Conclusion: As you can see, this paper raises far more questions than it answers. I do, however, believe that the relationship between ethics and effectiveness (or technical and moral excellence) is at the core of leadership ethics and, for that matter, all areas of professional ethics. The question of how ethics is related to effectiveness lurks behind the problems with studying leadership that I mentioned earlier – the problems of language and definition, descriptive and normative confusions, the discussions about altruism and self-interest and the question of causation and history. Ethical assumptions are deeply embedded in the leadership literature and the way that people think about leadership. Leadership ethics requires scholars to first critically read the leadership literature, separate the normative ideas from the descriptive and then put the two back together again. Like most philosophical endeavors, digging for the questions is the most difficult part. Once the questions are unearthed, the task becomes slightly easier. For thousands of years, moral philosophers have wrestled with questions about the relationship between knowledge and morality, free will and determinism, etc. In our libraries reside the works of some of the greatest minds in history to help us with these questions. We should use them.

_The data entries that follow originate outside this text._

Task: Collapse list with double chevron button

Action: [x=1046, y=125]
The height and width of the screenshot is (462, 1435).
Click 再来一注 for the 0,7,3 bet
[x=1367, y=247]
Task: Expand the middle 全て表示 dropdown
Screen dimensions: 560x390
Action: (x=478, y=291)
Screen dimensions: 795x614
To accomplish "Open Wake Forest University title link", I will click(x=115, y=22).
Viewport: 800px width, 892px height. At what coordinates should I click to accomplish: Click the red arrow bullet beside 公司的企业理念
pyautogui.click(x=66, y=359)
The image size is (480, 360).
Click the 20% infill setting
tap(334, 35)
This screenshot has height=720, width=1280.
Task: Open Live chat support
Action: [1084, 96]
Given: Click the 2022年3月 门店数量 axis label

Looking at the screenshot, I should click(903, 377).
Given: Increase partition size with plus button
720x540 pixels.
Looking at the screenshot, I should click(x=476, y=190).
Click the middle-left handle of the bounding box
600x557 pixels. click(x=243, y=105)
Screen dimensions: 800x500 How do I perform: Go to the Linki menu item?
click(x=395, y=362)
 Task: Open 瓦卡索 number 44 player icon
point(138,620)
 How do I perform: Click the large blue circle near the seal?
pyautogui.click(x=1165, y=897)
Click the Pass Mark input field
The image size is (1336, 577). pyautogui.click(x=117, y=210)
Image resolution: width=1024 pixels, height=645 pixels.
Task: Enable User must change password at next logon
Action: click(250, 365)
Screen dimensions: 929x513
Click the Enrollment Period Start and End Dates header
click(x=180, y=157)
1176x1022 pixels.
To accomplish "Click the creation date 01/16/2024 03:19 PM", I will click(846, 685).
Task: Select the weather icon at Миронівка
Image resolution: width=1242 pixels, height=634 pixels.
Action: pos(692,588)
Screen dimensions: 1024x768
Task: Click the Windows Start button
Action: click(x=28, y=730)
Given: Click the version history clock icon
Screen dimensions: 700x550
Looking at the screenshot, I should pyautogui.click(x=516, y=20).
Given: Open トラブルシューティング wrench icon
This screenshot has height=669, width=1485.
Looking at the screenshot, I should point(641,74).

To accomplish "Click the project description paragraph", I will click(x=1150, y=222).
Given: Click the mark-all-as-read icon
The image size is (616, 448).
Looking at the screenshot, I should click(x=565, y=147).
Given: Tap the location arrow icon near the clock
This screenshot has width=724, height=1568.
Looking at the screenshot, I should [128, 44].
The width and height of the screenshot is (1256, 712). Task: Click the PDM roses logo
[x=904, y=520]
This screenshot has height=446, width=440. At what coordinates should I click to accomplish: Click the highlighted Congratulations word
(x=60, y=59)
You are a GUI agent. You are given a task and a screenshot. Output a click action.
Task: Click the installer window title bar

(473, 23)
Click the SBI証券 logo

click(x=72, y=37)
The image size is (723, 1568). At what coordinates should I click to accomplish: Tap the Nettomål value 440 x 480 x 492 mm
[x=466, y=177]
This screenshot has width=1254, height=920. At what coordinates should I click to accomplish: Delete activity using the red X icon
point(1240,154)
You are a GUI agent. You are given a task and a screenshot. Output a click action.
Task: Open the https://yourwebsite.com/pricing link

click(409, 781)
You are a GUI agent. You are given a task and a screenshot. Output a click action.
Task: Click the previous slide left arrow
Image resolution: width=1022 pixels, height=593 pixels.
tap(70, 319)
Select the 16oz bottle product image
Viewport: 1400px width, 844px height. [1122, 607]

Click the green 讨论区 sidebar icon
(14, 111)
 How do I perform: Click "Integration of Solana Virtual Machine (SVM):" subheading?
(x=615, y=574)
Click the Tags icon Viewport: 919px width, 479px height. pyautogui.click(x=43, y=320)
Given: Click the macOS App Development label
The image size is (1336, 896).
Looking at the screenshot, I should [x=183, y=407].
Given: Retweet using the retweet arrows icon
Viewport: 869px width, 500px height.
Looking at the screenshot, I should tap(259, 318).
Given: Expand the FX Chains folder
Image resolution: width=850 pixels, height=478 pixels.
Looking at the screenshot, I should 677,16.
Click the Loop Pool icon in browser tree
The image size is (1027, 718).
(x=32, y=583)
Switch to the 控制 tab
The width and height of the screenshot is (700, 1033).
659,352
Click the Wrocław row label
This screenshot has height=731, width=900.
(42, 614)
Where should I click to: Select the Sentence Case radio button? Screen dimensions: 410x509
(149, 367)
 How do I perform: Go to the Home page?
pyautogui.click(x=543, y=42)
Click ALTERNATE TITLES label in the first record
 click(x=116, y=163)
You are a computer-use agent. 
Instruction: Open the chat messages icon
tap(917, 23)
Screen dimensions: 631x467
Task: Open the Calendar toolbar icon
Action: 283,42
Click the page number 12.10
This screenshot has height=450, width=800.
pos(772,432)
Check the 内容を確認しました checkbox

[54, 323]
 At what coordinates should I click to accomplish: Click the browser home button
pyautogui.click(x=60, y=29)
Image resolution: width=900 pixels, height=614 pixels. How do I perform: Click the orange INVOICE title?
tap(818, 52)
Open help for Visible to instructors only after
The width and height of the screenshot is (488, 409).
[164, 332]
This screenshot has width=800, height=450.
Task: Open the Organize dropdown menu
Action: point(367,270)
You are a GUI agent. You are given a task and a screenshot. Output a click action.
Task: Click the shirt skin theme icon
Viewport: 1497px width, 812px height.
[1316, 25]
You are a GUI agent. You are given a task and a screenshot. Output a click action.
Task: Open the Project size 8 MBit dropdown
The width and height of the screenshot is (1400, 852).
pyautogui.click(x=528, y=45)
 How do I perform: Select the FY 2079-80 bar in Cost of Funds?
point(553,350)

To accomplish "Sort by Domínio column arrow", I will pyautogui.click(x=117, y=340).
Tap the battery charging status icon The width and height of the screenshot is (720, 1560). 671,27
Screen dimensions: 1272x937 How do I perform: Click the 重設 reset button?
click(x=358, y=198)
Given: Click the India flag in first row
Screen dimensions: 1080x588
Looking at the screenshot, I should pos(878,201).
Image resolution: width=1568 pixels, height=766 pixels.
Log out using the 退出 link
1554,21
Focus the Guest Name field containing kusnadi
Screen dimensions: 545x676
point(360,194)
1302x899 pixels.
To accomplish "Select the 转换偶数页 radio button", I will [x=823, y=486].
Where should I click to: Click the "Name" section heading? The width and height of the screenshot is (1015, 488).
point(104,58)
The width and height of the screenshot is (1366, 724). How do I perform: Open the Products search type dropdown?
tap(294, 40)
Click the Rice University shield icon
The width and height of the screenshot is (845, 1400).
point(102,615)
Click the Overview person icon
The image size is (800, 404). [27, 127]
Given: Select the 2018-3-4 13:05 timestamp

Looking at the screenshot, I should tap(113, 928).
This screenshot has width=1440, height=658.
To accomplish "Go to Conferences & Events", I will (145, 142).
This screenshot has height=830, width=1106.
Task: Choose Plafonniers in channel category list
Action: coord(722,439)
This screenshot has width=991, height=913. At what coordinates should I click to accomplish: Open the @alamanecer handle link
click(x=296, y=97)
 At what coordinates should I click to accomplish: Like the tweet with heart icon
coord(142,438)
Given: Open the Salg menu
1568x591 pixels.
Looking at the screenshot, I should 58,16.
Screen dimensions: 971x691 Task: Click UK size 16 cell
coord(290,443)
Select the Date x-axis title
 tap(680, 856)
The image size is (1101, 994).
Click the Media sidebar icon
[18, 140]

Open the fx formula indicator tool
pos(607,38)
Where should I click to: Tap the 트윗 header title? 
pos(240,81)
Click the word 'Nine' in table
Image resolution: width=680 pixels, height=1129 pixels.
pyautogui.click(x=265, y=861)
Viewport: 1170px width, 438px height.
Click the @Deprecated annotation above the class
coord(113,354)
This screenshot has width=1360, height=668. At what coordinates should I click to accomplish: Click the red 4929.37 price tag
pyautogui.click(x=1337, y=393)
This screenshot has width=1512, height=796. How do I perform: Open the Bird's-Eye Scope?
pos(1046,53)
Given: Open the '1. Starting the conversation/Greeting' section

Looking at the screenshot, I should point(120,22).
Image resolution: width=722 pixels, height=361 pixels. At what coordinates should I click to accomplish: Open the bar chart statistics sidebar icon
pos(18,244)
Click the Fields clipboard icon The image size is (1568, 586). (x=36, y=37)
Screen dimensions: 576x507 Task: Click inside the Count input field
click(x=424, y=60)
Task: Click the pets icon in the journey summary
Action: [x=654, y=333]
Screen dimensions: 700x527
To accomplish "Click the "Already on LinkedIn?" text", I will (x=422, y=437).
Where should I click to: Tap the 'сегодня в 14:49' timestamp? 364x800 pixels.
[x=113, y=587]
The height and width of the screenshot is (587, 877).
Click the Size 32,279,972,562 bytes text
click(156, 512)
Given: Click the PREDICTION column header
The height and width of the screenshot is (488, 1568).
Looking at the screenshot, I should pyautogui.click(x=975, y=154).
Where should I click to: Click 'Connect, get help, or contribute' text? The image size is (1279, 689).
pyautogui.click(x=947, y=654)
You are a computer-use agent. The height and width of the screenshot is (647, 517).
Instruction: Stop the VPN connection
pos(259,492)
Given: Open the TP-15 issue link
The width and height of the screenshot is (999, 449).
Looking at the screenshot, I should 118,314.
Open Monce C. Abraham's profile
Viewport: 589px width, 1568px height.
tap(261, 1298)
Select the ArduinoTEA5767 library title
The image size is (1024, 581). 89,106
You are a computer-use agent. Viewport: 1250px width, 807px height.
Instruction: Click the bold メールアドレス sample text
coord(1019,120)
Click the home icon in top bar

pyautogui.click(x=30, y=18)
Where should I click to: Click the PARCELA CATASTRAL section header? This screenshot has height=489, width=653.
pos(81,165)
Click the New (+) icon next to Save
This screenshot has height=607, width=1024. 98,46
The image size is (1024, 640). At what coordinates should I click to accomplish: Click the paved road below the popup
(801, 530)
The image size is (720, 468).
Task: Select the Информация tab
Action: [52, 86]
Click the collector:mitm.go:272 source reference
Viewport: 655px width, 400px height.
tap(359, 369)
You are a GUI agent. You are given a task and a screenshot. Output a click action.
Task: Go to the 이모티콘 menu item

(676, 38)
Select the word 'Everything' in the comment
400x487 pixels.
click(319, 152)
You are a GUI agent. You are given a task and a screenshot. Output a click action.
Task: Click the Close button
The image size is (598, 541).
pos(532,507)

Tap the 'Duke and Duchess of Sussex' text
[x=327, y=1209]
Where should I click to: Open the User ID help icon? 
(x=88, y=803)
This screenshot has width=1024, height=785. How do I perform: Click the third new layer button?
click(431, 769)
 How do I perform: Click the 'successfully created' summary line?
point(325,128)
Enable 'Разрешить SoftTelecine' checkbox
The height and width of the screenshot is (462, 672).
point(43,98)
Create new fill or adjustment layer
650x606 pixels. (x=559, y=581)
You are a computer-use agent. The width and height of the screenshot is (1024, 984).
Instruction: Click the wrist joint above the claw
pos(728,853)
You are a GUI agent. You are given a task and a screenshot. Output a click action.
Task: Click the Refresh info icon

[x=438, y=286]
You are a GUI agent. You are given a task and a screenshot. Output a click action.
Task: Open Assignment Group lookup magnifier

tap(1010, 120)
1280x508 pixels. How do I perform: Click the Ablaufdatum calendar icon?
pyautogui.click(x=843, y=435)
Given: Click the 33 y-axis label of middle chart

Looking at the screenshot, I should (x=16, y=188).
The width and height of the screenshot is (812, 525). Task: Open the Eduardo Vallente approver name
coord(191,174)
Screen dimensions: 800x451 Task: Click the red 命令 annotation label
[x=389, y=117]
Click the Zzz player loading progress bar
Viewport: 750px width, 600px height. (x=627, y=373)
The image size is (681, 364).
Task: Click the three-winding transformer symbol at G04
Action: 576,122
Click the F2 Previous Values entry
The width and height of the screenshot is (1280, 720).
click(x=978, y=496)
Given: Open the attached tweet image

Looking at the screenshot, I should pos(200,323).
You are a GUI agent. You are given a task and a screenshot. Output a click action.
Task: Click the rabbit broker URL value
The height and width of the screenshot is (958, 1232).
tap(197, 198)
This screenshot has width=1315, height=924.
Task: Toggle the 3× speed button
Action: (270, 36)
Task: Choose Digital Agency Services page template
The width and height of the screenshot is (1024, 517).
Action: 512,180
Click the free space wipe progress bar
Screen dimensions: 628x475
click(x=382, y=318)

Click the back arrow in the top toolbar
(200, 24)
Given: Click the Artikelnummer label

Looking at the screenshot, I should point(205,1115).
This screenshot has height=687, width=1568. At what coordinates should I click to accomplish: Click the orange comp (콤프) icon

When we consider the horrendous problems caused by leaders today and in the past, it is extraordinary that there are not more scholars working in the area of ethics and leadership. Most people agree that leaders should be ethical, but few have delved into what this means. How do we prepare leaders who have the capacity to responsibly use power, to carry out moral obligations to followers, make sound moral decisions and serve their organizations and constituents well, etc.? And, how do we develop followers, organizations, systems and institutions that support good leadership and do not tolerate bad leadership? These are questions faced by people everywhere and we will need the help of scholars around the world to
answer them.

Comment: A useful sketch of the ethical issues that arise in the context of leadership, particularly in the business sphere.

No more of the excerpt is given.